Scratch that, i just didn't notice that it was imported twice, once missing the leading @
i thought it was odd since you are using a slight modification of the native esm loader.

@KilianKilmister yeah, it's a good thing to keep an eye on. If node every makes bugfixes to their ESM loader, then we'll need to integrate those fixes into our copy. That's why the indentation in our copy is intentionally wrong: to hopefully make merging upstream changes easier if/when they happen.

Pardon in advance if this isn't the right location for my comment/question 🙇 :

Is the following bullet point (from the pending development section) Implement require('ts-node').esmImport(module, 'import-path') related to tsconfig compilerOptions.paths? I think I'm encountering an expected bug, but wanted to confirm.

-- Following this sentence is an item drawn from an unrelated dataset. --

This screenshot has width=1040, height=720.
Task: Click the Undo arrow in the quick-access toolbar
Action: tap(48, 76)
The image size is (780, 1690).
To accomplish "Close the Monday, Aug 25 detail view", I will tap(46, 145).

I was following the usage directions/examples and have my code working, with the exception of ES style imports using tsconfig paths.

More context on my situation:

// foo-bizzle.ts
import { getKnexInstance } from '@db/injector'; // @db is a ts path/alias
node --loader ts-node/esm scripts/foo-bizzle.ts
.../node_modules/ts-node/dist-raw/node-esm-resolve-implementation.js:650
  throw new ERR_MODULE_NOT_FOUND(packageName, fileURLToPath(base));
        ^
Error: ERR_MODULE_NOT_FOUND @db/injector.ts .../scripts/foo-bizzle.ts
    at packageResolve (.../node_modules/ts-node/dist-raw/node-esm-resolve-implementation.js:650:9)

@chrisdchow

Is the following bullet point ... Implement require('ts-node').esmImport(module, 'import-path') related to tsconfig compilerOptions.paths?

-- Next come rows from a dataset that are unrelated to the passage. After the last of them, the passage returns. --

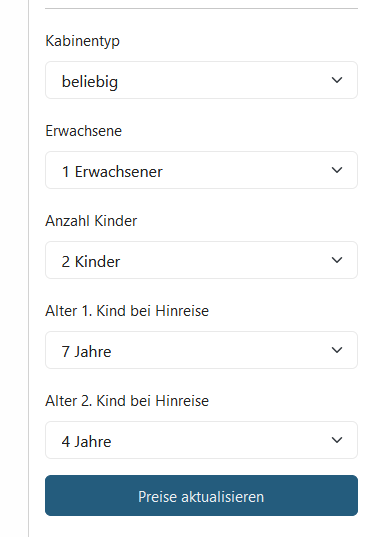Click the 'Kabinentyp' field label
The height and width of the screenshot is (537, 377).
(x=83, y=41)
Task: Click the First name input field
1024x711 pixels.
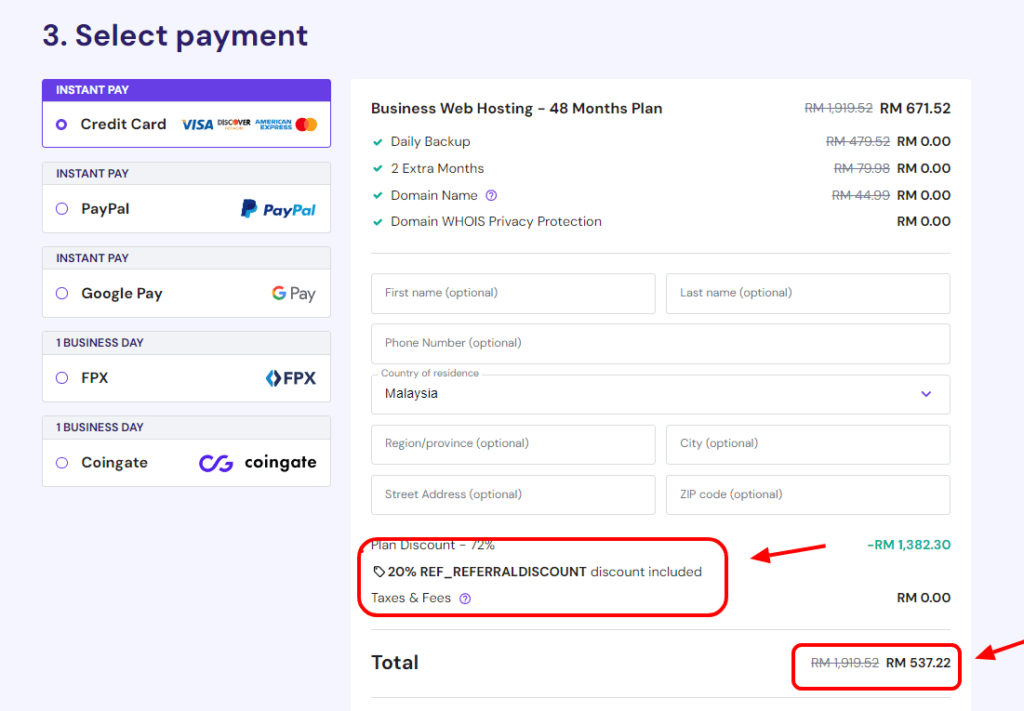Action: (x=513, y=293)
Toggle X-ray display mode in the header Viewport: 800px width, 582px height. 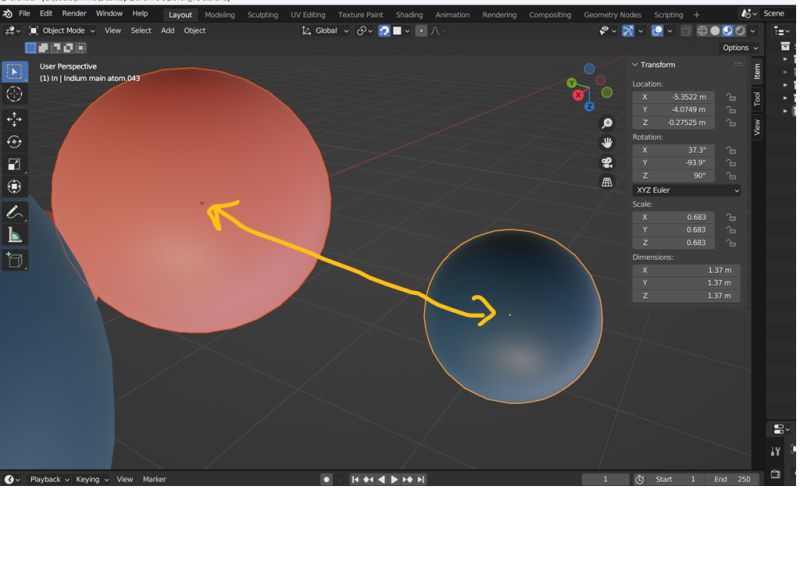point(686,31)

Good question. No, it's not.

esmImport() is a way to preserve await import('foo') in a .ts file when you have "target": "CommonJS". TypeScript will normally transform await import('foo') into a require() call if you have "target": "CommonJS". This is normally what you want. But what if you want most imports to be converted to require(), but you need one dynamic await import() to be preserved? Node allows us to do await import() in a CommonJS file to load ESM modules, so this is occasionally necessary.

The hack is to write a helper function in another file, not being transformed by TypeScript, which does await import(). Then use this helper function in our CommonJS .ts file. esmImport() is this helper function.


compilerOptions.paths affects the way TS's typechecker resolves paths. You're only supposed to use it if the runtime environment does the same sort of path mapping. (webpack, rollup, etc) There are third-party libraries such as tsconfig-paths which can implement this non-standard path resolution for require(), but I don't think any of them support ESM.

@boyangwang use

import type { SomeType } from './someType'

There's a compiler option --importsNotUsedAsValues--, which you can set to

  • preserve type only imports,
  • remove type only imports at compile time,
  • throw a compiler error on type only imports that aren't using import type { X } from 'y'

I believe your code should also throw the second error when running files pre-compiled with tsc -p <your-tsconfig-json>
I always set this option to error, as it significantly improves source-code readability, as everyone who sees it knows that something is just a virtual type/interface and not an actual object.

I would recommend setting the compiler option "importsNotUsedAsValues": "error" to anyone

type

Thank you! That's very helpful

I was in the mid of editing my question. For any future folks, here's my original question:

Does it support .d.ts file? I see 2 errors and couldn't make it work:

node-esm-resolve-implementation.js:319 throw new ERR_MODULE_NOT_FOUND

An import path cannot end with a '.d.ts' extension

@boyangwang
This old comment is relevant. It explains why you generally need to include a .js extension when importing .ts files.
#1007 (comment)

Combined with @KilianKilmister's comment, it should give you everything you need to know. I agree with the compiler option recommendation.

commented

compilerOptions.paths affects the way TS's typechecker resolves paths. You're only supposed to use it if the runtime environment does the same sort of path mapping. (webpack, rollup, etc) There are third-party libraries such as tsconfig-paths which can implement this non-standard path resolution for require(), but I don't think any of them support ESM.

@cspotcode any chance the loader could support path aliasing?